Halloween may be the perfect excuse to explore the dark corners of the human psyche, but let me preface this article with an apology to my actual roommate: Ed, I’m sorry, and I’m not actually going to bake you into a pie.
It’d be too much of a hassle, anyway.
Though cannibalistic behavior has been a part of our species’s M.O. since we first swung down from the treetops, the physical, legal, and social demands it would require of a sane person in 2016 — not to mention the health risks! — are too high to be practical. But if you were really strapped for ideas for a Halloween dinner party menu, human flesh — which one known cannibal has described as pork-like — might be a half-decent option.
The hardest part, of course, would be acquiring the meat. As films like Sweeney Todd and The Silence of the Lambs have demonstrated, gourmet cannibalism is a messy affair, involving knives and chains and a lot of screaming and furtive looks. All the fuss, of course, is meant to ensure the freshness of the meat. In their own bloody ways, Hannibal Lecter and Fleet Street’s demon barber were simply taking it upon themselves to locally source their produce, not unlike the farmer-butchers at your local Whole Foods. When you think about it, if you’re planning to ingest meat that’s a potential vector for some of the planet’s most deadly diseases (more on that later) going hyperlocal and harvesting your own is the most responsible thing to do.
That said, not all of history’s cannibals have been as fussy about their dinner’s provenance, opting instead for pre-killed meat — the Costco burgers of people-eaters — in the form of a corpse. The notoriously hungry Donner party, allegedly forced to cannibalize their dead peers when their trek to California went awry in 1846, were more likely to get sick than Todd or Lecter because already-dead bodies, whose disease-fighting defenses have already shut down, are essentially just warm-ish, lawless caverns for bacteria and viruses to spread.
That’s pretty much how Jamie Lee Curtis’s nasty Dean Munsch got sick in a recent episode of Scream Queens, having contracted kuru disease — a human relative of mad cow disease — during a corpse-eating ritual in New Guinea, where funerary cannibalism is a common practice. It’s highly unlikely that my roommate or your roommate has kuru disease, which occurs only in societies that partake of their dead and kills by eating away at the brain. Besides, if you found a corpse on your living room floor, brainstorming fillings for a savory pie should be the last thing on your mind.
However a would-be cannibal acquires her meat, cooking it safely is the trickiest part. That’s because human flesh, unlike Kobe beef or a nice hunk of Pacific salmon, cannot be served rare. It really shouldn’t even be served well-done, for that matter; the bacteria, viruses, and killer proteins it carries are often heatproof, and even thorough cooking won’t guarantee its safety. The kuru disease that Scream Queens’s Dean Munsch contracted, for example, is spread by specialized proteins living in the brain called prions, which can’t be killed by extreme heat, acid, formalin, or UV radiation, though they can be deactivated by a combination of high heat and high pressure.
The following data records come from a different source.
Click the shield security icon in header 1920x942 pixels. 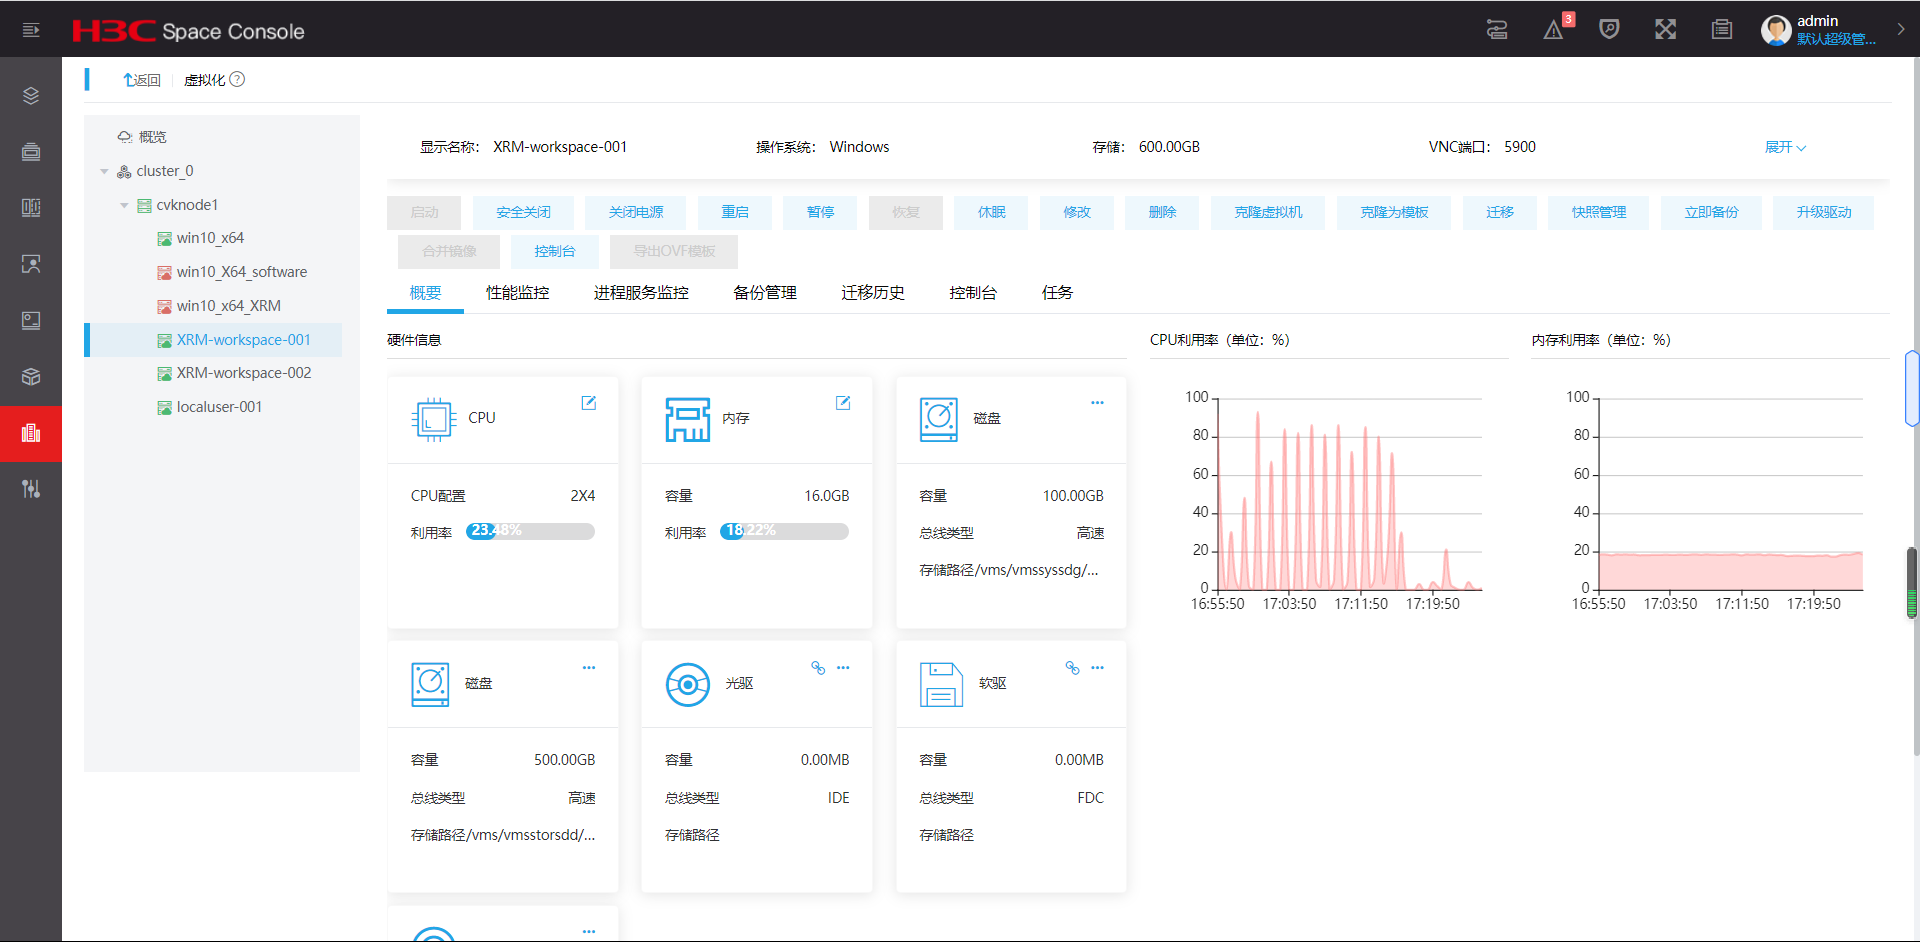(1609, 30)
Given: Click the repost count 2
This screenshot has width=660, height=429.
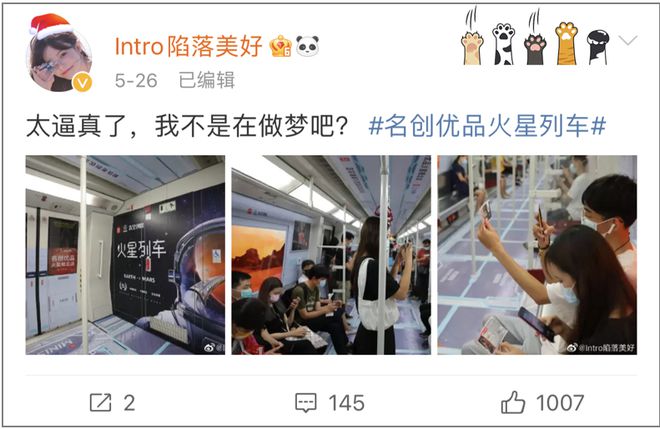Looking at the screenshot, I should [x=129, y=403].
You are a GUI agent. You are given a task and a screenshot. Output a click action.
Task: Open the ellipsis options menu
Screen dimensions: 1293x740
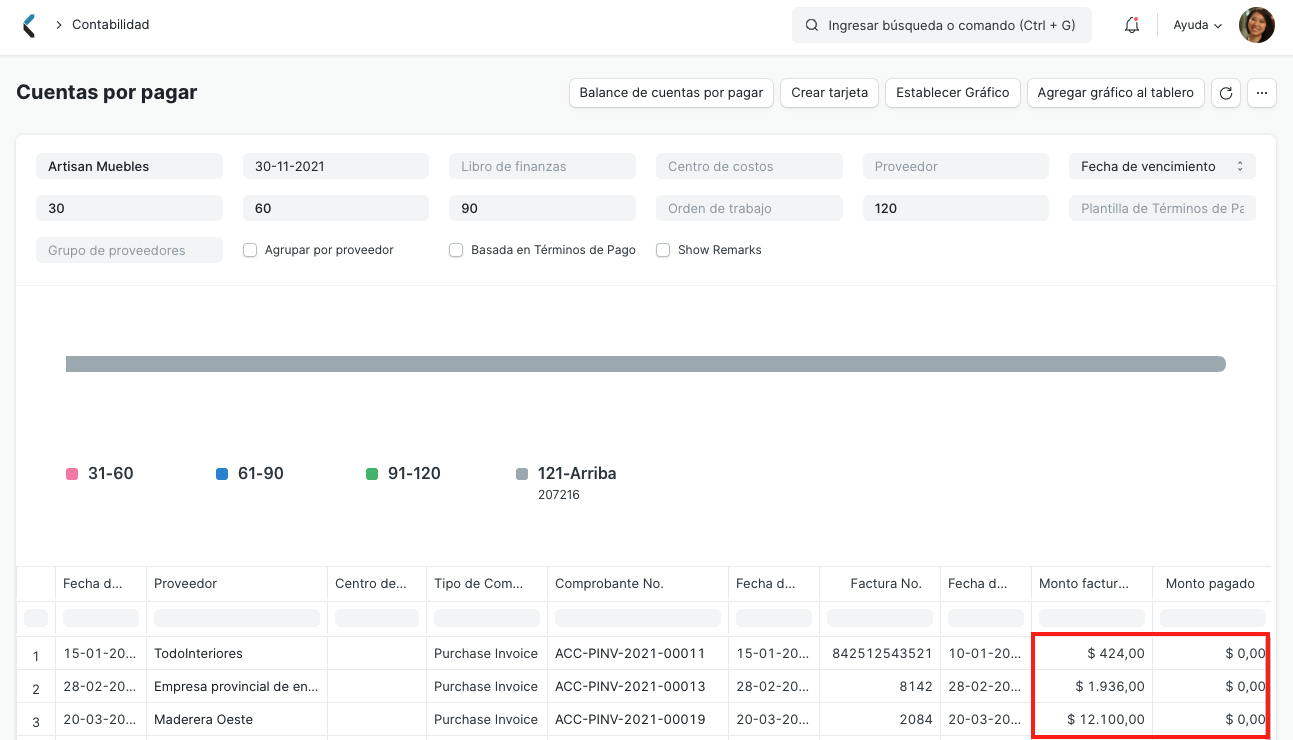click(x=1261, y=92)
The closest you can get to creating such an environment at home is to use a pressure cooker or the very au courant sous vide technique, though let me just say now that neither of those options will produce nearly enough heat or pressure to kill a bunch of prions, so proceed at your own risk.
Questions of sanitation aside, there shouldn’t be much of a difference between cooking a pound of flesh and, say, a pound of poultry. As Brit Lab host Greg Foot noted in an attempt to eat a strip of his own leg meat earlier this year, the muscle in a human thigh, broken down into its constituent fibers, is roughly equivalent to half chicken breast combined with various cuts of beef. I’m not going to give you a recipe, but take into account that the chemical analysis of the scent wafting from Greg Foot’s pan-seared leg suggested it would taste like a hearty mélange of lamb and pork, so season accordingly and use a hearty crust.
The last thing you’ll want to take into consideration is, of course, where you would be hosting this Halloween dinner party. The laws surrounding cannibalism vary from nation to nation, and many of them are surprisingly lax. In America, for example, there are no federal laws banning the practice of cooking your roommate into a pie per se, but existing rules about not desecrating corpses and, uh, murder will generally prevent that pie from ever being served up on a plate, at least legally.
So, to my roommate Ed: Rest assured I have too much respect for the legal system and too great a fear of food-borne illness to make an attempt at baking you into a pie. To everyone else: If you’ve made it this far and are still genuinely interested, you need to rethink your life choices.